##### SOURCE MATERIAL
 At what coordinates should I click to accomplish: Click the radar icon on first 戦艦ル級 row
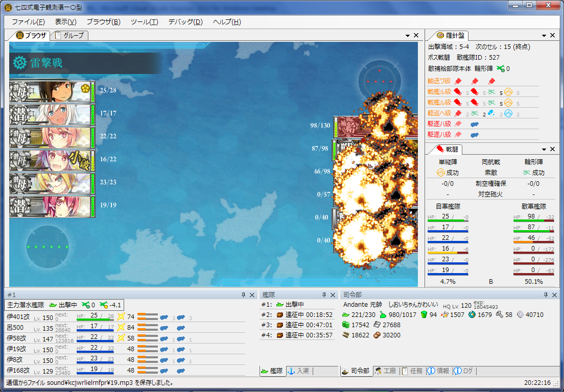click(x=508, y=92)
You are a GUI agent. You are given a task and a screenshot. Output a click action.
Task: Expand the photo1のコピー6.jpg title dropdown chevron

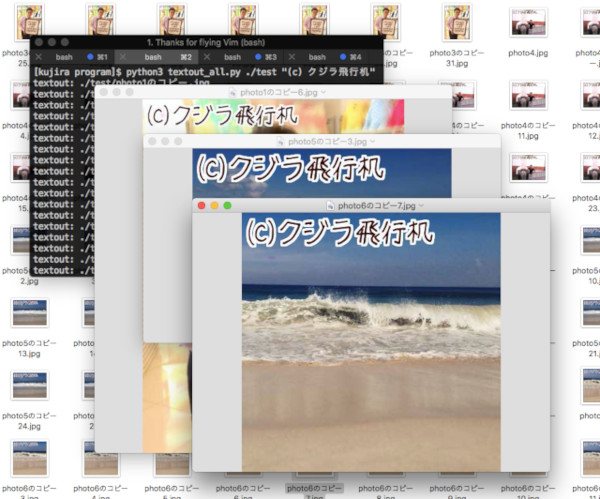point(323,92)
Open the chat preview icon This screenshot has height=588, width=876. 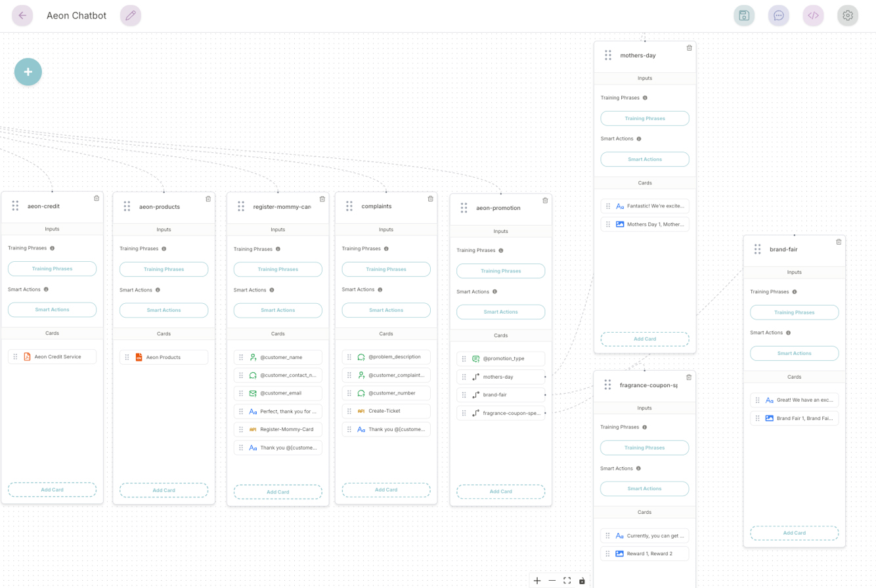coord(779,16)
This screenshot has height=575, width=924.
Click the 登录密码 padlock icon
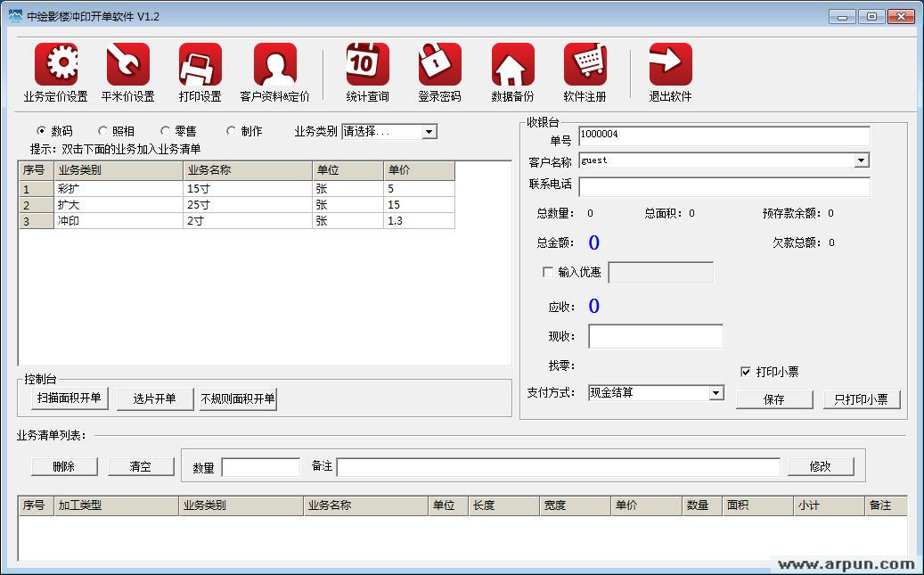click(x=439, y=65)
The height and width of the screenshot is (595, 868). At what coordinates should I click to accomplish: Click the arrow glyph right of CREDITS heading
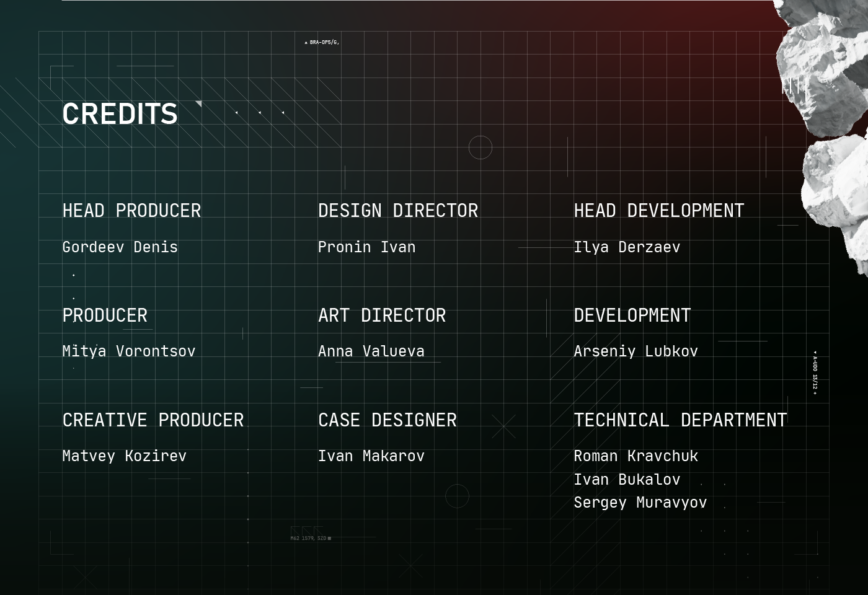click(x=198, y=104)
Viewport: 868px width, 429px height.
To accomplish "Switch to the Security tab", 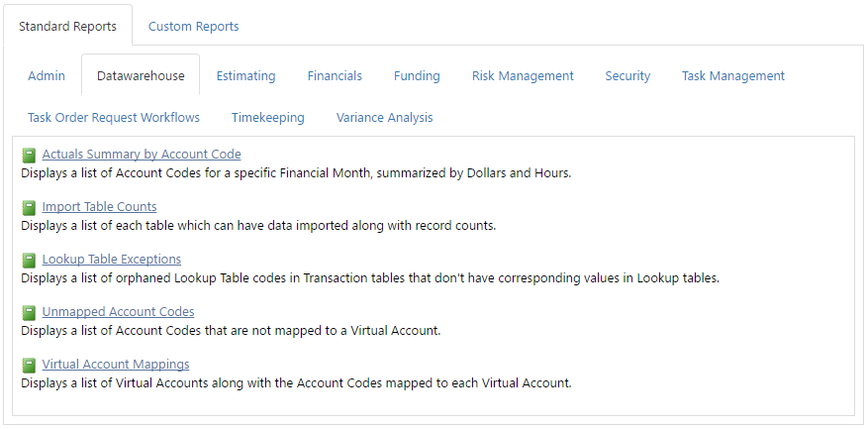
##########
TASK DESCRIPTION:
A word-for-word repeat is expected of the lines from the one with "Click the 登录密码 padlock icon" to the end of the data, both included; pictures are not part of it.

RESPONSE AREA:
Click the 登录密码 padlock icon
click(x=439, y=65)
The height and width of the screenshot is (595, 868). At what coordinates should I click to accomplish: Click the arrow glyph right of CREDITS heading
click(x=198, y=104)
Viewport: 868px width, 429px height.
To accomplish "Switch to the Security tab", 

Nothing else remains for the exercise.